→ **WORK REQUEST**
Locate every line in the listing below that contains the string "callout" and copy each of those lines. Treat uppercase and lowercase as different.

MATERIAL FOR THIS TASK: Begin

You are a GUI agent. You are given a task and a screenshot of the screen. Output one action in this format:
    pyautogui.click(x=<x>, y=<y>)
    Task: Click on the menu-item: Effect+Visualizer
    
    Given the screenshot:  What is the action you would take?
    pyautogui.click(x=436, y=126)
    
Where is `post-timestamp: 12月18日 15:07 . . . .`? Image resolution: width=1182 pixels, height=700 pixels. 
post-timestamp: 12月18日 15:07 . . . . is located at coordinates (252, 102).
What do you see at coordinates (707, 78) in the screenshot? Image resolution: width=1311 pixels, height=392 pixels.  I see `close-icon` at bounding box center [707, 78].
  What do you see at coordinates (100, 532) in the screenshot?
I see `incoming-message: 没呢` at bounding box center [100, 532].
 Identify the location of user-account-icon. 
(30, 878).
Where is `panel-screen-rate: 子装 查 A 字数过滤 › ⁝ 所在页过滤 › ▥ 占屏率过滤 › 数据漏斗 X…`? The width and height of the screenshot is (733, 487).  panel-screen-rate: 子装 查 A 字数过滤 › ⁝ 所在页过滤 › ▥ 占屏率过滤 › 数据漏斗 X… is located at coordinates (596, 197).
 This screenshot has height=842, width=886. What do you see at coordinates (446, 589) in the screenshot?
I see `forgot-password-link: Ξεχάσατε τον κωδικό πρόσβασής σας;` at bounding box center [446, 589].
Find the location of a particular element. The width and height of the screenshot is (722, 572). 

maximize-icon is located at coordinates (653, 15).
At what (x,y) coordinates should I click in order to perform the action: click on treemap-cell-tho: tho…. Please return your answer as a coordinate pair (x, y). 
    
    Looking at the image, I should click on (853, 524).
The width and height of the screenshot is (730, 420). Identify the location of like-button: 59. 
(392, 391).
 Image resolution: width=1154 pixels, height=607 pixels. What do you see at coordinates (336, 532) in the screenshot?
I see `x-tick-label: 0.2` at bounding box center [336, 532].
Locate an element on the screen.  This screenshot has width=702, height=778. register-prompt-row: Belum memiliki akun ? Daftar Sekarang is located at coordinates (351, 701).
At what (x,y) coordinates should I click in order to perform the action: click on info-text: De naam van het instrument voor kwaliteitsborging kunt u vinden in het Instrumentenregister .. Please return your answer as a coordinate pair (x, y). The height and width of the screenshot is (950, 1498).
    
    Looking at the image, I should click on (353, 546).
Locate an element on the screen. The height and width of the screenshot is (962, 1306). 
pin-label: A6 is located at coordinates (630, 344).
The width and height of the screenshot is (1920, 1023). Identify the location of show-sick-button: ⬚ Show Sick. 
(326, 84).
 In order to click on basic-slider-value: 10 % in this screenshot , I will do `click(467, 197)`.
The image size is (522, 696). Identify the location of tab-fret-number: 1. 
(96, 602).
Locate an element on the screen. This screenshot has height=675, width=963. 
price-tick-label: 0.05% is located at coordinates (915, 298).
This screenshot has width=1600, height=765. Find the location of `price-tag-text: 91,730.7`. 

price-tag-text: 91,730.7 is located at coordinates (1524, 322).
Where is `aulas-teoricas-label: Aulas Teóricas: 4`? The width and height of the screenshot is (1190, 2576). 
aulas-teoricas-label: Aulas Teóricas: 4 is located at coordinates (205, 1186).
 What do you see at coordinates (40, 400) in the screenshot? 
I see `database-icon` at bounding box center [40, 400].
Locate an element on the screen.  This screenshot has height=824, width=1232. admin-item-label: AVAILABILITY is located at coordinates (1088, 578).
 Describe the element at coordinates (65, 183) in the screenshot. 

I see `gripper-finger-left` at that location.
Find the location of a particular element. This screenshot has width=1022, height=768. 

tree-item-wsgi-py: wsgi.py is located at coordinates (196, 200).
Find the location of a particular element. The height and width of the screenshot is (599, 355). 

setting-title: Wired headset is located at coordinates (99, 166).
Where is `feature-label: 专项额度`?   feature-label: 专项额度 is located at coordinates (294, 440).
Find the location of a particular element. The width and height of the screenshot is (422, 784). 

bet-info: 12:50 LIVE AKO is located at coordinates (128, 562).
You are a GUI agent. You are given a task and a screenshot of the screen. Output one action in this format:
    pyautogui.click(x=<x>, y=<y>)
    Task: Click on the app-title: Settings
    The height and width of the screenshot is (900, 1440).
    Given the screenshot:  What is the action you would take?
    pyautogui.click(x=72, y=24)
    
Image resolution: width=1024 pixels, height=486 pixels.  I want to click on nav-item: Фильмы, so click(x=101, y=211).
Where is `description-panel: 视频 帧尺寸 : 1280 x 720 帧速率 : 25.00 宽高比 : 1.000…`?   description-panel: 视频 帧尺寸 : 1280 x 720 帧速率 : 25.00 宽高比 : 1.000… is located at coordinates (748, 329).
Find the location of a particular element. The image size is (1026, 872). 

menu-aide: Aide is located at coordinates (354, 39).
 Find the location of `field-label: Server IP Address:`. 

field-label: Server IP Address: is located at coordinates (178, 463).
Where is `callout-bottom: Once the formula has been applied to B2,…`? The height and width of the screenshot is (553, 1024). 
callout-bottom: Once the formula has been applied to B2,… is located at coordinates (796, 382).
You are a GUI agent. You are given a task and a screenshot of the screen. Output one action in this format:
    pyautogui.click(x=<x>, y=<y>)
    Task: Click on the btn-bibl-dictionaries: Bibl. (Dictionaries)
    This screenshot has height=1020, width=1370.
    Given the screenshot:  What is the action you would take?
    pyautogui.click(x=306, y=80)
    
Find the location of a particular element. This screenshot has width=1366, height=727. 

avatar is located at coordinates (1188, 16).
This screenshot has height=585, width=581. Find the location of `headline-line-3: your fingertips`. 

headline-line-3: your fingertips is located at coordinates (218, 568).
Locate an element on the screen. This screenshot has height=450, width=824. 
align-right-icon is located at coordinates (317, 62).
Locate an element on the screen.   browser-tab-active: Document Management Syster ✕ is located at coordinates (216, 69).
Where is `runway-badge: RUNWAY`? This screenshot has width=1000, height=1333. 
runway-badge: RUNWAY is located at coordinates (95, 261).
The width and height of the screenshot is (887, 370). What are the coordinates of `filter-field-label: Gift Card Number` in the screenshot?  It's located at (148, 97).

MATERIAL FOR THIS TASK: End

→ **RESPONSE AREA**
Where is `callout-bottom: Once the formula has been applied to B2,…`? The height and width of the screenshot is (553, 1024). 
callout-bottom: Once the formula has been applied to B2,… is located at coordinates (796, 382).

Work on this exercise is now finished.